ACTIVITY:
Repeat each entry exactly; omit all pictures.

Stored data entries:
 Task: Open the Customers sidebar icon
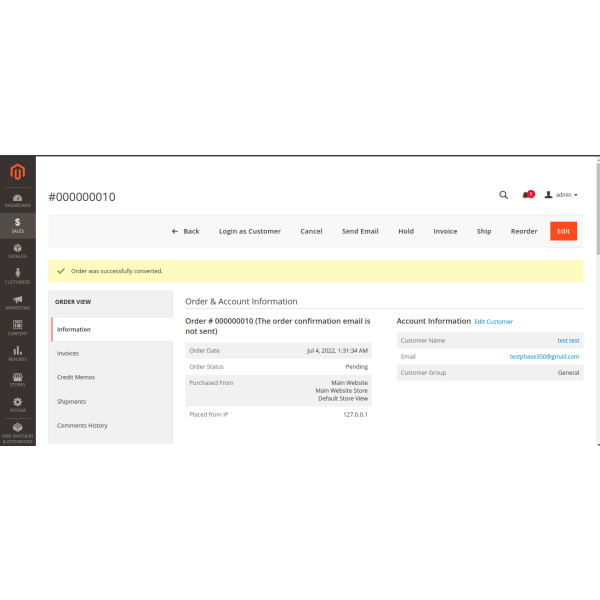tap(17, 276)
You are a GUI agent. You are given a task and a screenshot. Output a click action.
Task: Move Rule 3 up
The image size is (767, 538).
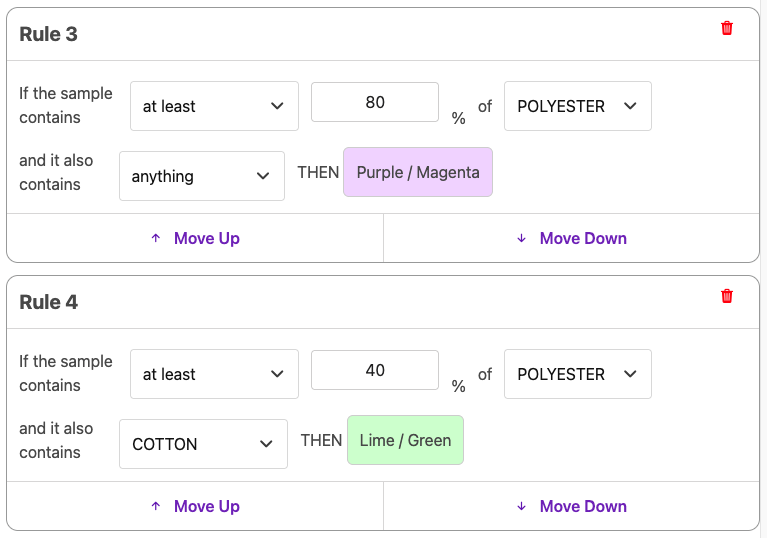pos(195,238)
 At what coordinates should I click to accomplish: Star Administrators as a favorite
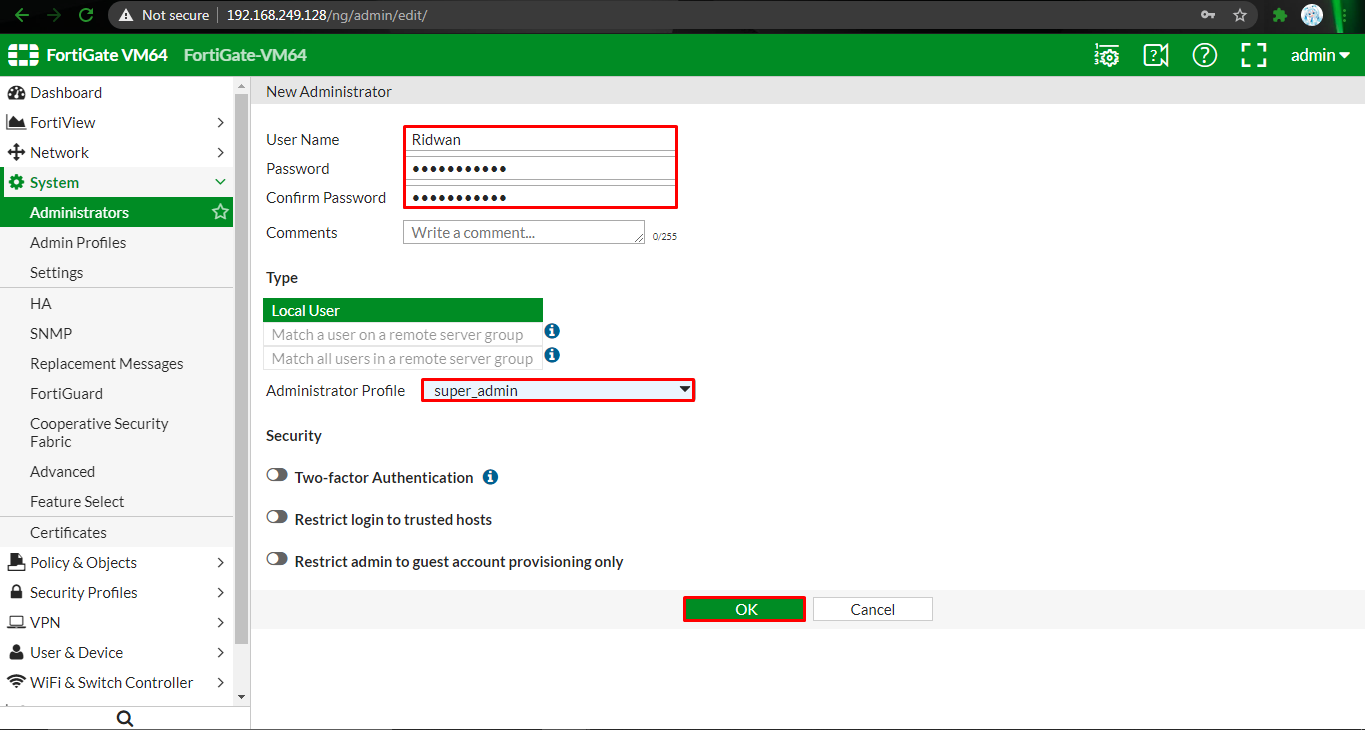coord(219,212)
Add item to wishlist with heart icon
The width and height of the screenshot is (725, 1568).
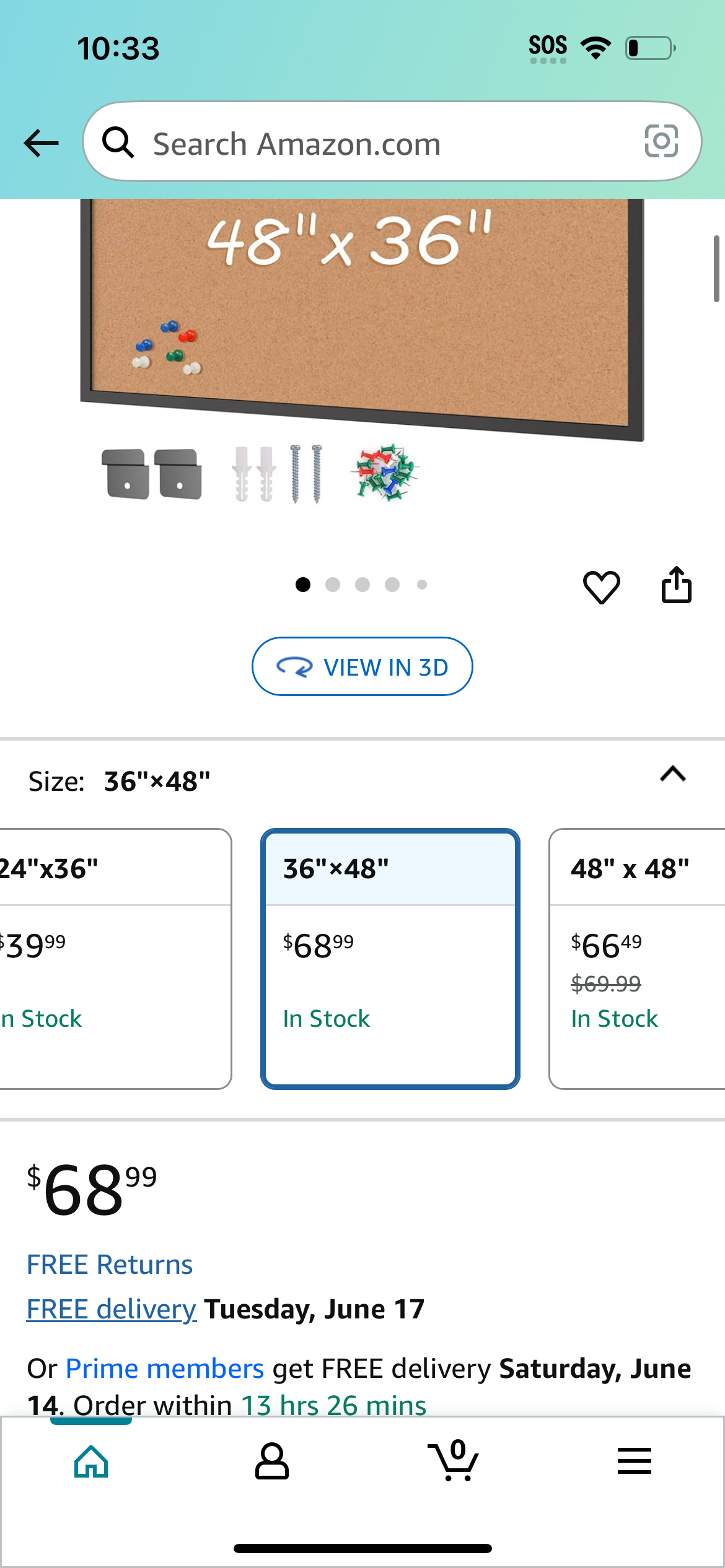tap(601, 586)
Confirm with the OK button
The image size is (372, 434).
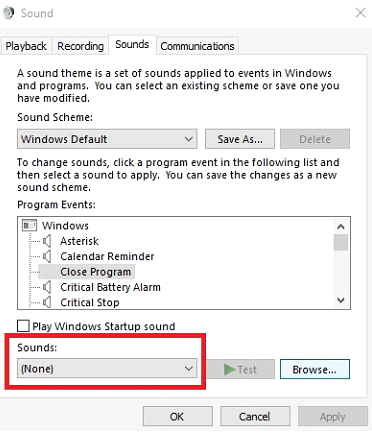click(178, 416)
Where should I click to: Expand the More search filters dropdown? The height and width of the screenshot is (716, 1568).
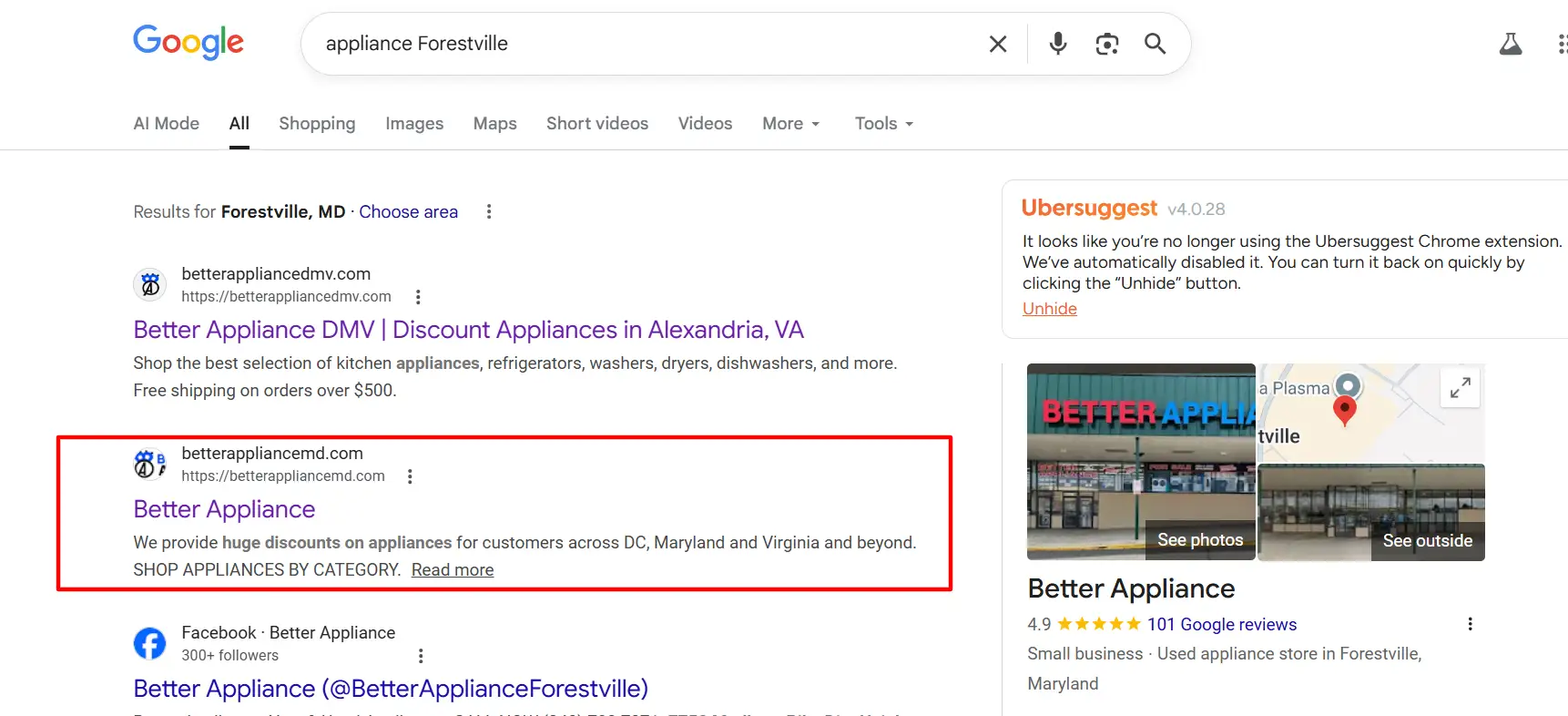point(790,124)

RESPONSE TO THIS EXERCISE:
 Task: Open the Customers sidebar icon
tap(17, 276)
You are a GUI agent. You are given a task and a screenshot. Output a click action.
Task: Move Rule 3 up
The image size is (767, 538).
pos(195,238)
 At what coordinates should I click to accomplish: Star Administrators as a favorite
coord(219,212)
Add item to wishlist with heart icon
The width and height of the screenshot is (725, 1568).
tap(601, 586)
Confirm with the OK button
The image size is (372, 434).
click(178, 416)
Where should I click to: Expand the More search filters dropdown? The height and width of the screenshot is (716, 1568).
point(790,124)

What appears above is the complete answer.